Siswa beprestasi yang kini duduk di bangku kelas IX tersebut pun berharap karya inovatifnya bisa dipakai oleh masyarakat umum terutama teman-teman sekolahnya dan guru saat pembelajaran tatap muka mendatang. Hal ini karena sensor tubuh bisa langsung diketahui sehingga potensi risiko seseorang bisa langsung diketahui dan ditindaklanjuti.
“Kita bisa saling mengetahui dan mengawasi suhu satu sama lain. Jika suhu di atas 39 derajat nanti ada warning berupa lampu kedip-kedip sehingga harus jaga jarak,” jelasnya.

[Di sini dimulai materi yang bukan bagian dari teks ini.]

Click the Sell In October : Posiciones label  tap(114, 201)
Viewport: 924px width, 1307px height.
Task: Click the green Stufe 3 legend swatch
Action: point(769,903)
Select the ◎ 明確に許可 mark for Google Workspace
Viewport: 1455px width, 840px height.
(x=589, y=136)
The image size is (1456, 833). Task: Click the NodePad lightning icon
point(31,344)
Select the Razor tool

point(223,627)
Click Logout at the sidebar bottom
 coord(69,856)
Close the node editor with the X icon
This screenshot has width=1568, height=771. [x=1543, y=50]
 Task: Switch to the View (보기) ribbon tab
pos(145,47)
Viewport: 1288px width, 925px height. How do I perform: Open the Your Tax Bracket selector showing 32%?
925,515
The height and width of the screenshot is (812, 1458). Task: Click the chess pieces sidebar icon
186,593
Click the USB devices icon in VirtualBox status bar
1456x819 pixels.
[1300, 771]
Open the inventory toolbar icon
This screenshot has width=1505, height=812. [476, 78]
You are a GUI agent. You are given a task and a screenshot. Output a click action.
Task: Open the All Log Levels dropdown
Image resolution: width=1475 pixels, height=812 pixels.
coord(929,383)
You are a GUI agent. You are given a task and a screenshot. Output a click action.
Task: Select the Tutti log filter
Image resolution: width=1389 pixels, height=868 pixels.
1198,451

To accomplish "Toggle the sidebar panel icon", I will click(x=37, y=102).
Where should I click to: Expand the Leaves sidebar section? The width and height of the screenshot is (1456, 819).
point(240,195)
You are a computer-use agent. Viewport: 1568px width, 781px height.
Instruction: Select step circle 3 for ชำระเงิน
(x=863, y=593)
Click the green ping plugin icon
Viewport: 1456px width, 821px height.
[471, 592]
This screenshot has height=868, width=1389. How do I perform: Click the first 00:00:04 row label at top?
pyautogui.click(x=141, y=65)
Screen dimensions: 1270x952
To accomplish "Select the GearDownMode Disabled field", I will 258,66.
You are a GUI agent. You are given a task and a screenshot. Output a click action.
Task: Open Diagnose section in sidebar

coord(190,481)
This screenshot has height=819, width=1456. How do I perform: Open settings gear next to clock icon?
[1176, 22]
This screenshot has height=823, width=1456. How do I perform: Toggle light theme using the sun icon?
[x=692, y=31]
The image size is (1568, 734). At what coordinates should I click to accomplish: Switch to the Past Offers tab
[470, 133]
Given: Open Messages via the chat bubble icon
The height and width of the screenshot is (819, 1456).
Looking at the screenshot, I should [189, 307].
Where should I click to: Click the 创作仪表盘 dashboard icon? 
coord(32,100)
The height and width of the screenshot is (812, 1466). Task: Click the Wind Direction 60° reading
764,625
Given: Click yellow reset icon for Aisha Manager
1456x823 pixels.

Sementara itu, Muhdiyatmoko, Kepala SMP Muhammadiyah Program Khusus Kottabarat Surakarta mengapresiasi karya-karya siswa yang ditampilkan pada acara deklarasi sekolah ramah anak di sekolah. Kunci sekolah ramah anak adalah menyediakan fasilitas bakat dan minat anak-anak sehingga potensi tersalurkan seperti robotik, menyanyi, jurnalistik, KIR, dan sebagainya.
“Atas nama lembaga, kami mengapresiasi atas karya-karya terbaik siswa seperti karya puisi, dongeng bahasa Jawa, solo vokal, dan karya inovatif smart face shield,” ungkapnya.
Makna sekolah ramah anak menurut Muhdiyatmoko adalah bagaimana sekolah bisa memenuhi, menjamin, dan melindungi hak anak terkait dengan pendidikan di sekolah.
“Bagaimana sekolah menjadi rumah kedua bagi anak-anak. Artinya mereka merasa aman dan menyenangkan ketika belajar di sekolah. Kiat-kiatnya adalah menciptakan lingkungan yang asri, hijau, dan sejuk sehingga anak-anak nyaman belajar di sekolah. Seperti gazebo literasi tempat siswa bercengkrama berhiaskan pancuran air yang membuat suasana hati tenang,” jelasnya.
Muhdiyatmoko berharap ke depan sekolah bisa memaksimalkan fungsi edukasi yang terkait dengan bagaimana melayani anak-anak dengan penuh ramah humanis dan menyenangkan. (Aryanto)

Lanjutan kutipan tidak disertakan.